Usage Guide

This guide provides a comprehensive walkthrough of the pybmc package, demonstrating how to load data, combine models, and generate predictions with uncertainty quantification. We will use the selected_data.h5 file included in the repository for this example.

1. Load and Prepare Data

First, we import the necessary classes and specify the path to our data file. We then load the data, specifying the models and properties we're interested in.

import pandas as pd
from pybmc.data import Dataset
from pybmc.bmc import BayesianModelCombination

# Path to the data file
data_path = "pybmc/selected_data.h5"

# Initialize the dataset
dataset = Dataset(data_path)

# Load data for specified models and properties
data_dict = dataset.load_data(
    models=["FRDM12", "HFB24", "D1M", "UNEDF1", "BCPM", "AME2020"],
    keys=["BE"],
    domain_keys=["N", "Z"],
    truth_column_name="AME2020"  # Specify which model is the truth data
)

Truth Data with Smaller Domain

The truth_column_name parameter allows the truth/experimental data to have a smaller domain than the prediction models. When specified:

Prediction models are inner-joined to find their common domain
Truth data is left-joined, allowing it to have fewer points
Domain points without truth data will have NaN values in the truth column

This enables training on available experimental data while making predictions across the full model domain.

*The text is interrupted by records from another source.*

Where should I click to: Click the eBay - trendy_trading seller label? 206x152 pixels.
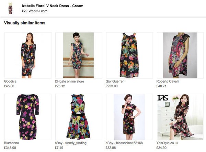[x=71, y=143]
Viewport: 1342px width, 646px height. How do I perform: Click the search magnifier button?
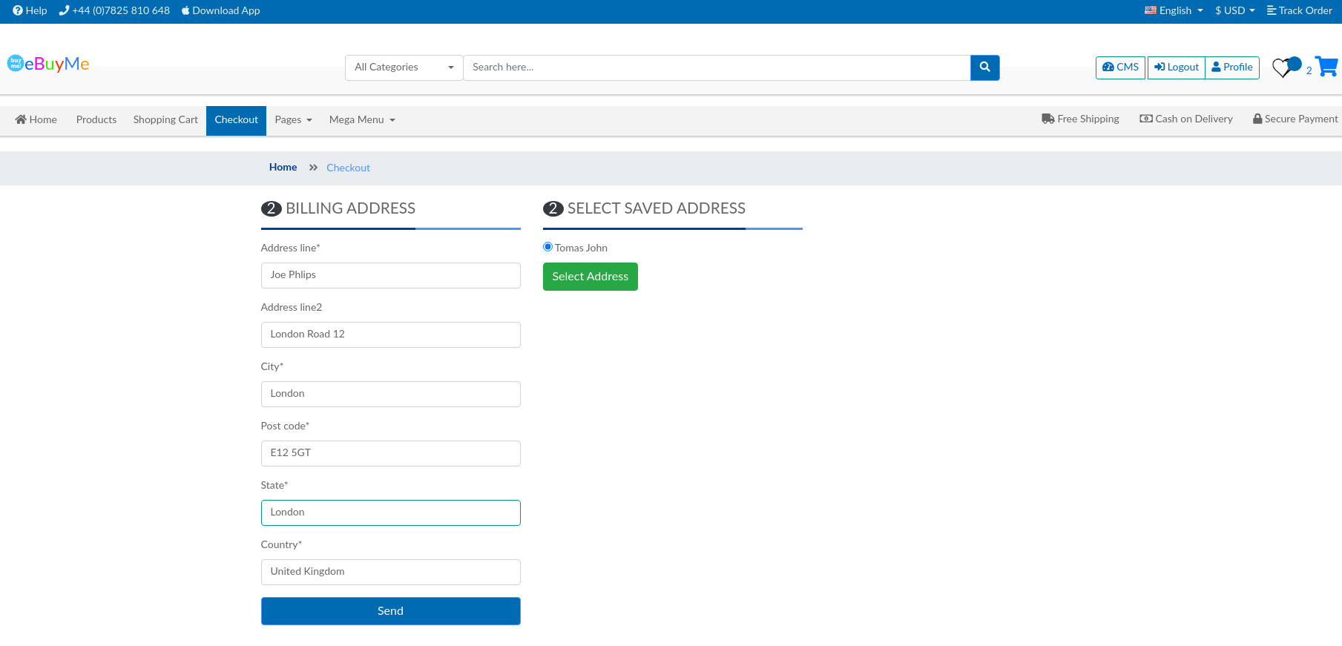pyautogui.click(x=984, y=67)
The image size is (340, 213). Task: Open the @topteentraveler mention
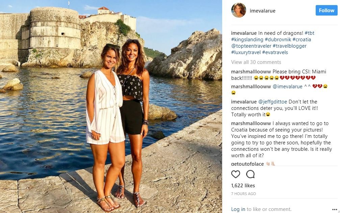pyautogui.click(x=251, y=46)
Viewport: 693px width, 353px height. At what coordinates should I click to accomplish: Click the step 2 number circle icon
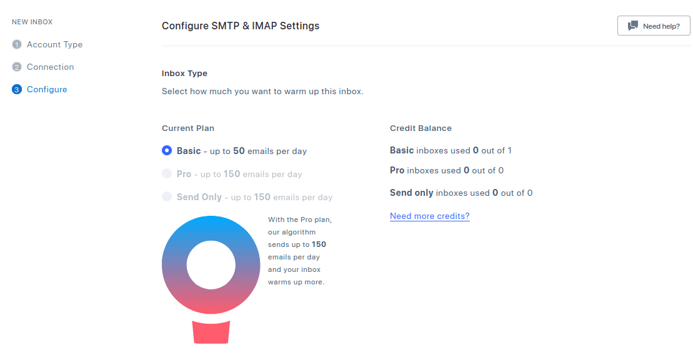pos(17,67)
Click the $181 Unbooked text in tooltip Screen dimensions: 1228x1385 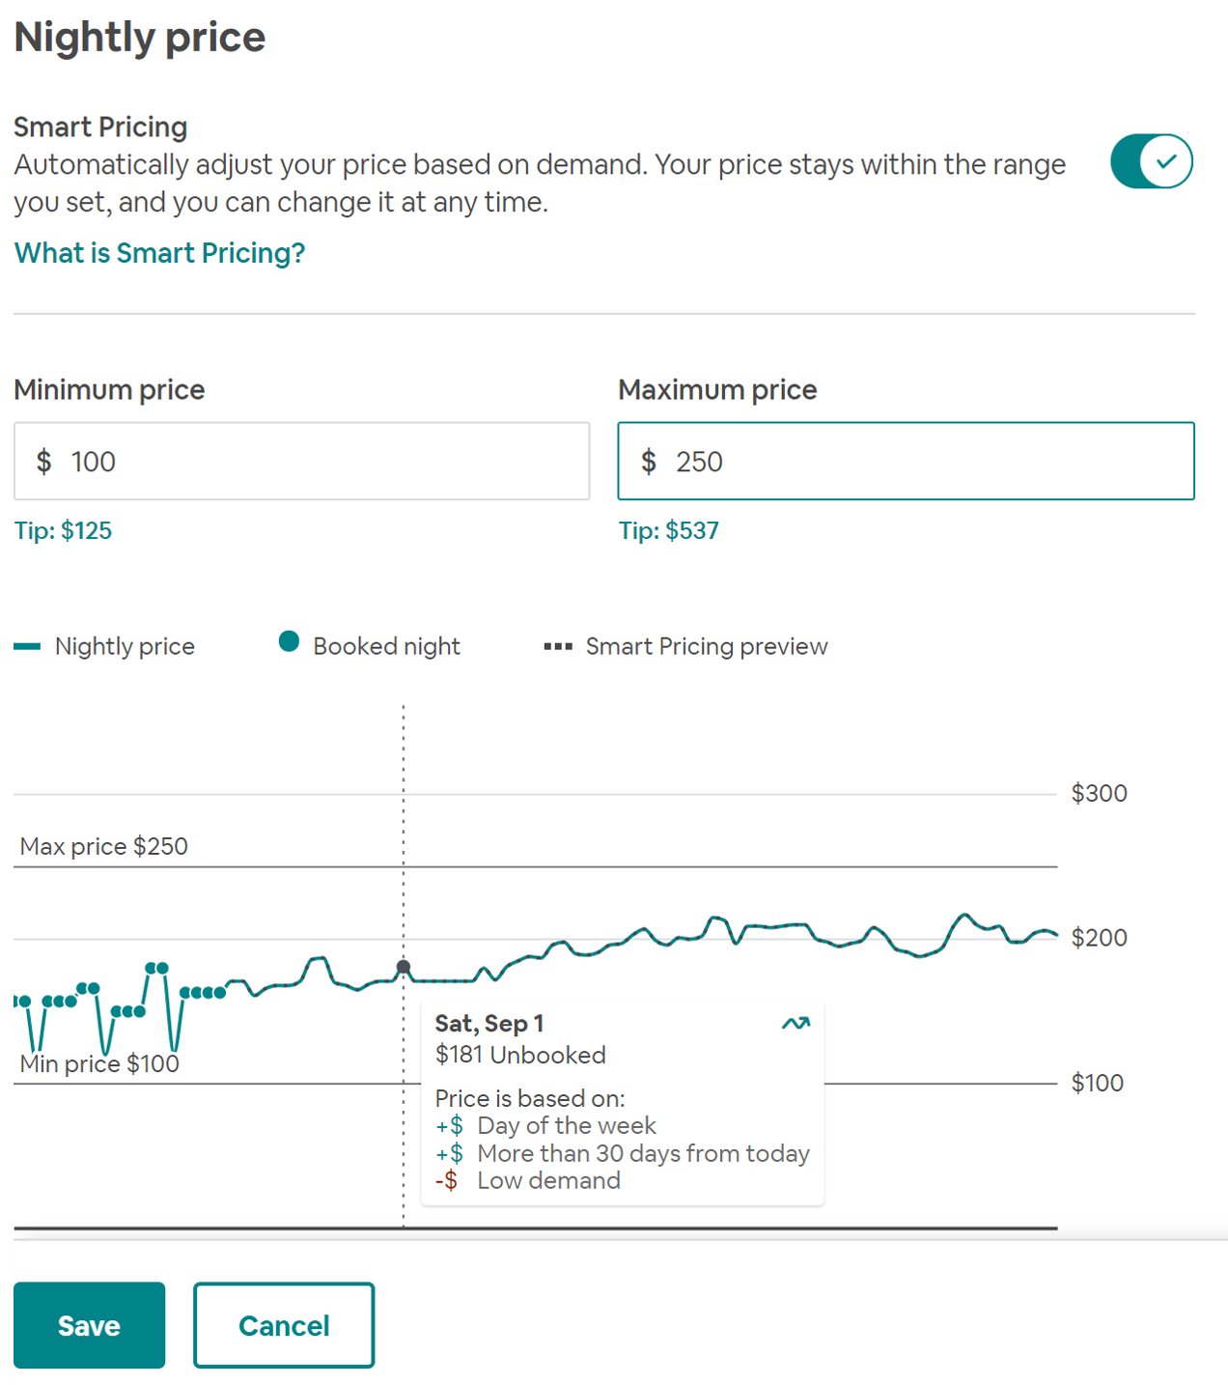pos(520,1055)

If you want all models to share the same domain, simply omit the truth_column_name parameter:

# All models must have data at the same domain points
data_dict = dataset.load_data(
    models=["FRDM12", "HFB24", "D1M", "UNEDF1", "BCPM"],
    keys=["BE"],
    domain_keys=["N", "Z"]
)

2. Split the Data

Next, we split the data into training, validation, and test sets. pybmc supports random splitting as shown below.

Training with Smaller Truth Domain

When using truth_column_name, only rows where truth data is available (non-NaN) should be used for training. You can filter the data like this:

# Filter to only include rows where truth data is available
df_with_truth = data_dict["BE"][data_dict["BE"]["AME2020"].notna()]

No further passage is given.